One April morning in 2016, Daryl Carpenter, a charter boat captain out of Grand Isle, La., took some clients to catch redfish on a marsh pond that didn’t use to exist. Coastal erosion and rising seas are submerging a football field’s worth of Louisiana land every hour, creating and expanding ponds and lakes such as the one onto which Carpenter had piloted his 24-foot vessel.
Suddenly, another boat pulled up beside Carpenter’s. “You’re trespassing,” the other driver declared, before chasing him and his clients down the bayou. The sheriff’s office later threatened to arrest Carpenter if he ever returned to the pond. There was just one problem: Under Louisiana state law, any waterways that are accessible by boat are supposed to be public property, argued Carpenter—even what was previously unnavigable swampland.
Carpenter sued the sheriff, as well as Castex Energy Inc., which owns the property around the pond, for interfering with his business. A district court decided against him in March, noting that an earlier ruling found that the territory was unnavigable swampland when the state sold it into private ownership in the 1800s. Carpenter is appealing that ruling.

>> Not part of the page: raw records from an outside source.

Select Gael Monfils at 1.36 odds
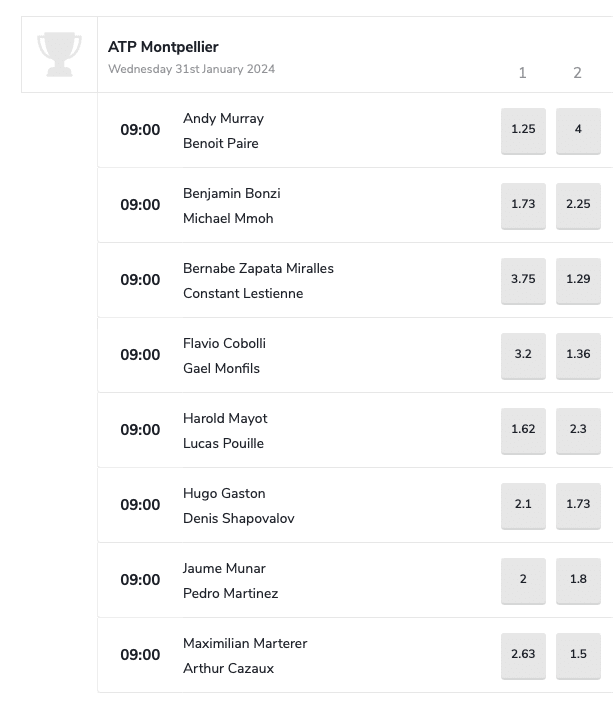 pos(578,356)
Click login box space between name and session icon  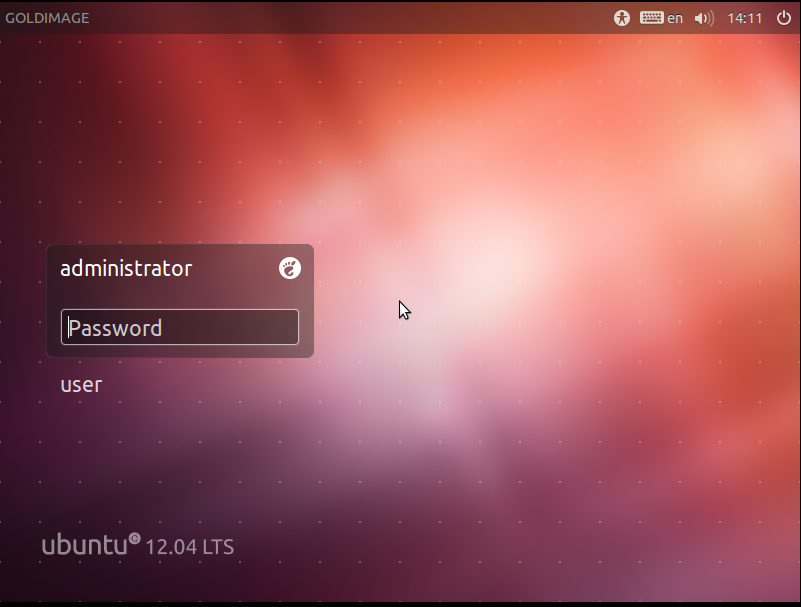click(x=235, y=268)
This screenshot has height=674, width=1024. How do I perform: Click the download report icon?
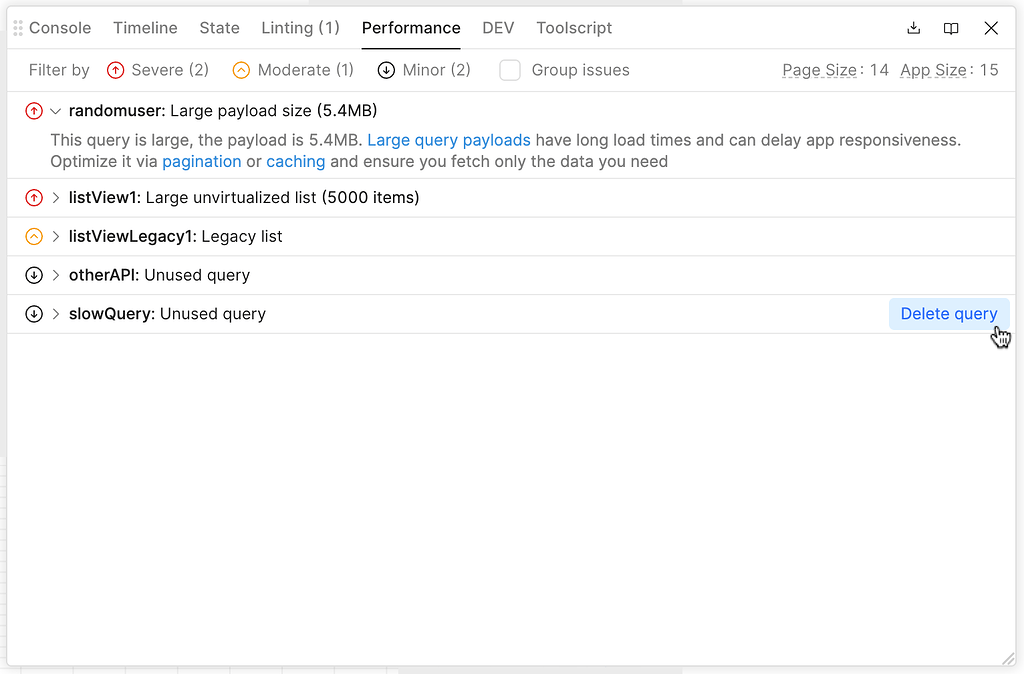pyautogui.click(x=913, y=28)
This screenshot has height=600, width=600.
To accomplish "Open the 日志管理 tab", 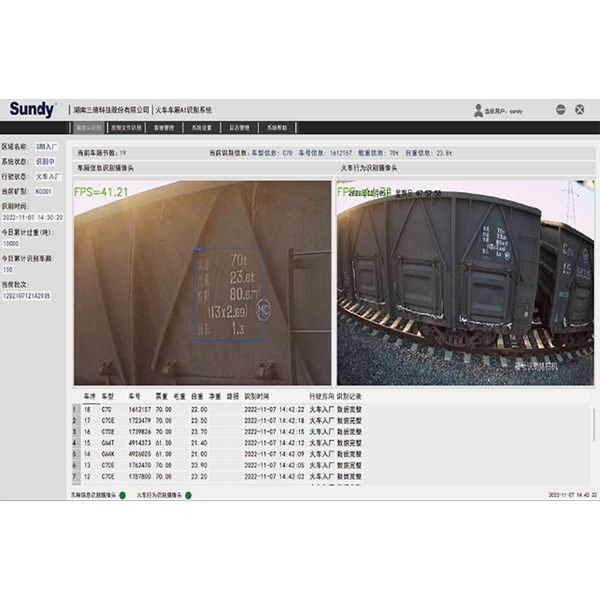I will (x=239, y=128).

Carpenter’s suit reflects a legal and political dilemma that’s beginning to reverberate around the country: As seas rise and coasts wash away, who owns the land that goes underwater? Versions of that debate are taking place in courtrooms, legislatures, and government offices, raising the question of whether and when climate change justifies seizing private property. The stakes are enormous, affecting not just ownership of offshore mineral and fishing rights but also potentially trillions of dollars of coastal real estate.